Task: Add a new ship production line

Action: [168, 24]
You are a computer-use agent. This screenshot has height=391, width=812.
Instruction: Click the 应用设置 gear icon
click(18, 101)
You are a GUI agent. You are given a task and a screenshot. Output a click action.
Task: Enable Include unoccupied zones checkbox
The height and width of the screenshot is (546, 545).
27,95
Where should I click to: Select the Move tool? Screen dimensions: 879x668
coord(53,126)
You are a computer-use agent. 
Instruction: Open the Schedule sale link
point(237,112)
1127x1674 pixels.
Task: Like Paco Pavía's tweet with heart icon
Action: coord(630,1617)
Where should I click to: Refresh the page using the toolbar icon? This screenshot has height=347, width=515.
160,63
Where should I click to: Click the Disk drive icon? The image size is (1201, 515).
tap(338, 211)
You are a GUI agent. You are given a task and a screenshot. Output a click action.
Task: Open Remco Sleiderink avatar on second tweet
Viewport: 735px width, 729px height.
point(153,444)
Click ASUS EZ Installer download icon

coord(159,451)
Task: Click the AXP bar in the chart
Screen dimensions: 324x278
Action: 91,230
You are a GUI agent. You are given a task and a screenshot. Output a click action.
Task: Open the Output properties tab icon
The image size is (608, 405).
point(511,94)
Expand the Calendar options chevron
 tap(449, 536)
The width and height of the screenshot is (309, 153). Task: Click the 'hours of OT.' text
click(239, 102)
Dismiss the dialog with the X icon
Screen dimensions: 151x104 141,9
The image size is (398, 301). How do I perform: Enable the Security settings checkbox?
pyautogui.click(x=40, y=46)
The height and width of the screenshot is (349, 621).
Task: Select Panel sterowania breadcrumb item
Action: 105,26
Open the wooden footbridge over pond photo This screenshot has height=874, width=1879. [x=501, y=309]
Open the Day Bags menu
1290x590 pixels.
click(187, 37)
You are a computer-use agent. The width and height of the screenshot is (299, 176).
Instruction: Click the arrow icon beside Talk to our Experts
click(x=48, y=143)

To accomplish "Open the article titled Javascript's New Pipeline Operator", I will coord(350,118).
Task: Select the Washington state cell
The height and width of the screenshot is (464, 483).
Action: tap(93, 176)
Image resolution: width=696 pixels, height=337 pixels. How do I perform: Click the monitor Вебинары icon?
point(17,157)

_TO DO_
Take the entries above and set them all down again exactly as they read.

_YOUR RESPONSE_
Task: Add a new ship production line

Action: [168, 24]
You are a computer-use agent. This screenshot has height=391, width=812.
Instruction: Click the 应用设置 gear icon
click(18, 101)
You are a GUI agent. You are given a task and a screenshot. Output a click action.
Task: Enable Include unoccupied zones checkbox
The height and width of the screenshot is (546, 545).
27,95
Where should I click to: Select the Move tool? Screen dimensions: 879x668
coord(53,126)
You are a computer-use agent. 
Instruction: Open the Schedule sale link
point(237,112)
1127x1674 pixels.
Task: Like Paco Pavía's tweet with heart icon
Action: coord(630,1617)
Where should I click to: Refresh the page using the toolbar icon? This screenshot has height=347, width=515.
160,63
Where should I click to: Click the Disk drive icon? The image size is (1201, 515).
tap(338, 211)
You are a GUI agent. You are given a task and a screenshot. Output a click action.
Task: Open Remco Sleiderink avatar on second tweet
Viewport: 735px width, 729px height.
point(153,444)
Click ASUS EZ Installer download icon

coord(159,451)
Task: Click the AXP bar in the chart
Screen dimensions: 324x278
Action: 91,230
You are a GUI agent. You are given a task and a screenshot. Output a click action.
Task: Open the Output properties tab icon
The image size is (608, 405).
point(511,94)
Expand the Calendar options chevron
 tap(449, 536)
The width and height of the screenshot is (309, 153). Task: Click the 'hours of OT.' text
click(239, 102)
Dismiss the dialog with the X icon
Screen dimensions: 151x104 141,9
The image size is (398, 301). How do I perform: Enable the Security settings checkbox?
pyautogui.click(x=40, y=46)
The height and width of the screenshot is (349, 621).
Task: Select Panel sterowania breadcrumb item
Action: 105,26
Open the wooden footbridge over pond photo This screenshot has height=874, width=1879. [x=501, y=309]
Open the Day Bags menu
1290x590 pixels.
click(187, 37)
You are a computer-use agent. The width and height of the screenshot is (299, 176).
Instruction: Click the arrow icon beside Talk to our Experts
click(x=48, y=143)

To accomplish "Open the article titled Javascript's New Pipeline Operator", I will coord(350,118).
Task: Select the Washington state cell
The height and width of the screenshot is (464, 483).
Action: tap(93, 176)
Image resolution: width=696 pixels, height=337 pixels. How do I perform: Click the monitor Вебинары icon?
point(17,157)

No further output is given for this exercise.